Evaluating Model Performance Flashcards
Describe Accuracy
accuracy = number of correctly identified instances in the class / all instances in that class
Describe a Confusion Matrix
A matrix with the predicted class counts (correct / in correct) on the row elements and the actual class count (correct / incorrect) on the columns
What is Recall?
TP / (TP + FN) - Recall in this context is also referred to as the true positive rate or sensitivity
What is Precision?
TP / (TP + FP) - precision is also referred to as positive predictive value (PPV);
What is the F1 score?
F1 = 2 * (precision * recall) / (precision + recall). The F1 score can be interpreted as a weighted average of the precision and recall, where an F1 score reaches its best value at 1 and worst at 0:
What is the Mean Absolute Error?
The mean absolute error takes the total absolute error of each example and averages the error based on the number of data points.
What is the Mean Squared Error?
the residual error - or that is the difference between predicted and the true value, are squared.
Some benefits of squaring the residual error is that it automatically converts all the errors as positives, emphasizes larger errors rather than smaller errors, and from calculus is differentiable which allows us to find the minimum or maximum values.
In model prediction what are the two main sources of errors that a model can suffer from?
Bias due to a model being unable to represent the complexity of the underlying data or variance due to a model that is overly sensitive to the limited data it has been trained on.
When does bias occur?
bias occurs when a model has enough data but is not complex enough to capture the underlying relationships. As a result, the model consistently and systematically misrepresents the data, leading to low accuracy in prediction. This is known as underfitting. It is an overly simplified model. High error on training set. In regression that would mean low r^2, large SSE
When does variance occur?
When we train a model, we typically use a limited number of samples from a larger population (the training set). If we repeatedly train a model with randomly selected subsets of data, we would expect its predictons to be different based on the specific examples given to it. Here variance is a measure of how much the predictions vary for any given test sample.
Some variance is normal, but too much variance indicates that the model is unable to generalize its predictions to the larger population from which training samples were drawn. High sensitivity to the training set is also known as overfitting, and generally occurs when either the model is too complex and/or we do not have enough data to support it.
We can typically reduce the variability of a model’s predictions and increase precision by training on more data. Would mean much larger error on test set than on training set.

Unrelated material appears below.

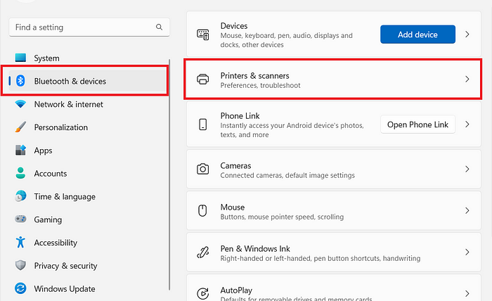Click the search magnifier icon

click(x=159, y=27)
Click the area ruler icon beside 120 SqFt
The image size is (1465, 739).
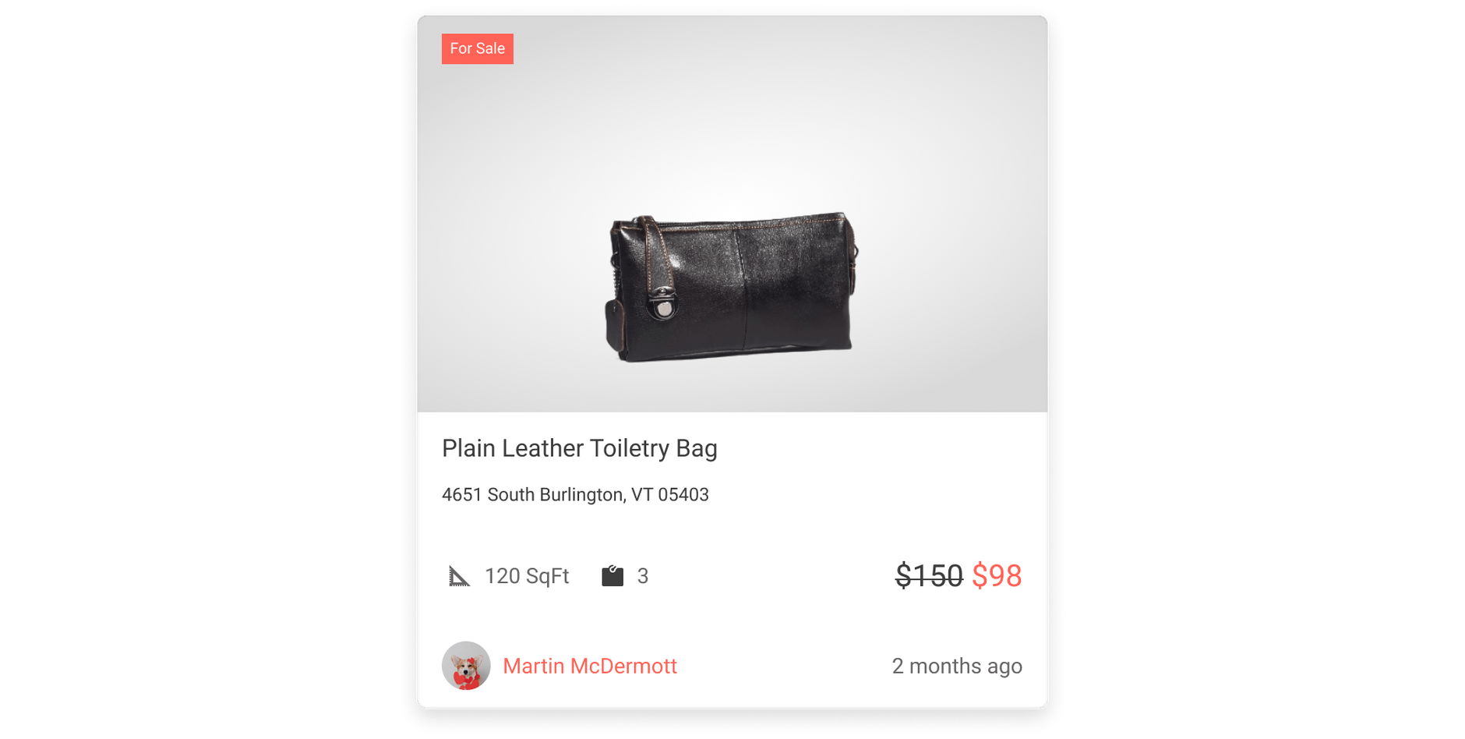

What can happen more likely when you use too few features?
High bias. Might need several features to fully describe what’s going on in the data but might only be using a subset of the necessary features. Thus, overly simplified model and high bias. Think of it as highly biases to too few features.
What are patterns to identify high variance?
Using many features or carefully optimizing performance to a training set.
What is K-Fold Cross Validation?
Split data into k bin sizes, Run K separate training / test runs picking each bin once and training on the other k-1 bins. Then average test set performances from the k experiments.
What is the curse of dimensionality?
As the number of features or dimensions grow, the amount of data we need to generalize accurately grows exponentially
What is a learning curve in machine learning
A visual graph that compares the metric performance of a model on training and testing data over a number of training instances.